▸ WORK REQUIRED
Copy the material word for word, from its first line up to and including the line containing "y-tick-labels: 0 0.1 0.2 0.3 0.4 0.5 0.6 0.7 is".

### RECORD EXCERPTS

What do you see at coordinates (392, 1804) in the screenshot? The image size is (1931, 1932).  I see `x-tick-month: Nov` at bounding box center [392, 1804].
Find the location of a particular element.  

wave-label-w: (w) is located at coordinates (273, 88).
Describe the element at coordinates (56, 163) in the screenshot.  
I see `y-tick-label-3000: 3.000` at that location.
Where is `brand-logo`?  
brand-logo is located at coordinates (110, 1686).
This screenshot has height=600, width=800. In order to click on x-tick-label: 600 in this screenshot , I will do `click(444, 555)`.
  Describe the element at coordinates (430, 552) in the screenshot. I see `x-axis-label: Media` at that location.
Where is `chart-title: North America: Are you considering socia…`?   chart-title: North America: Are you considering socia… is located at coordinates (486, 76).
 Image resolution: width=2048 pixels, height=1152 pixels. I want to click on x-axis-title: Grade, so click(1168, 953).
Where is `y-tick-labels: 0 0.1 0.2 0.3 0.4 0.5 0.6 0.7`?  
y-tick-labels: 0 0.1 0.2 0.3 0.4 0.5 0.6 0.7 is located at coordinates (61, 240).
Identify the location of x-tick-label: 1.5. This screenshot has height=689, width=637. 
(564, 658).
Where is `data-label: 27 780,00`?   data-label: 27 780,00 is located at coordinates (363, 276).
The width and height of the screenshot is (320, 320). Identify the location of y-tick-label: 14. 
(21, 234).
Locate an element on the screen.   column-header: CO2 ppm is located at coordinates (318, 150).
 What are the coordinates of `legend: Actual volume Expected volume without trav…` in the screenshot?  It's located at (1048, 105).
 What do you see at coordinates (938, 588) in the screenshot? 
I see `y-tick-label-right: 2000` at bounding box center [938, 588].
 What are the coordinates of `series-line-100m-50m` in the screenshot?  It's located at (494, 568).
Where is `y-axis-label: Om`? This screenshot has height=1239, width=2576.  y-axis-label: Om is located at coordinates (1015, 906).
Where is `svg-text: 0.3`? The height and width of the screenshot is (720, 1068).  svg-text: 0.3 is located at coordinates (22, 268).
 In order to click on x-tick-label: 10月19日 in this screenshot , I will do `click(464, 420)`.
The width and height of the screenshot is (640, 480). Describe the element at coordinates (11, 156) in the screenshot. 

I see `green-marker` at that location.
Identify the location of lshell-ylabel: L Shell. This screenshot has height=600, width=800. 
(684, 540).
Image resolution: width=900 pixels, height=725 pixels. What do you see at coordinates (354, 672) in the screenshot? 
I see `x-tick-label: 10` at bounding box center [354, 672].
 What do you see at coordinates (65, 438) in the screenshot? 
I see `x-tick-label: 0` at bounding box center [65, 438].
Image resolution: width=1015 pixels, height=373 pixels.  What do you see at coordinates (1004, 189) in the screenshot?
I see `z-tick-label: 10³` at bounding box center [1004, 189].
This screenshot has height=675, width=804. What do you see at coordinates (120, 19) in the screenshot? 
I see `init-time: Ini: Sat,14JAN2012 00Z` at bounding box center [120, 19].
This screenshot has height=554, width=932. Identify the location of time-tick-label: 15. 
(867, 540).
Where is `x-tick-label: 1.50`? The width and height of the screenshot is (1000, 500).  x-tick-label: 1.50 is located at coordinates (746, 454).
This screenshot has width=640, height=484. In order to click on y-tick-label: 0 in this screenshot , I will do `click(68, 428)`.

######

▸ EXERCISE RESULT
What do you see at coordinates (392, 1804) in the screenshot? The image size is (1931, 1932).  I see `x-tick-month: Nov` at bounding box center [392, 1804].
Find the location of a particular element.  

wave-label-w: (w) is located at coordinates (273, 88).
Describe the element at coordinates (56, 163) in the screenshot.  
I see `y-tick-label-3000: 3.000` at that location.
Where is `brand-logo`?  
brand-logo is located at coordinates (110, 1686).
This screenshot has height=600, width=800. In order to click on x-tick-label: 600 in this screenshot , I will do `click(444, 555)`.
  Describe the element at coordinates (430, 552) in the screenshot. I see `x-axis-label: Media` at that location.
Where is `chart-title: North America: Are you considering socia…`?   chart-title: North America: Are you considering socia… is located at coordinates (486, 76).
 Image resolution: width=2048 pixels, height=1152 pixels. I want to click on x-axis-title: Grade, so click(1168, 953).
Where is `y-tick-labels: 0 0.1 0.2 0.3 0.4 0.5 0.6 0.7`?  
y-tick-labels: 0 0.1 0.2 0.3 0.4 0.5 0.6 0.7 is located at coordinates (61, 240).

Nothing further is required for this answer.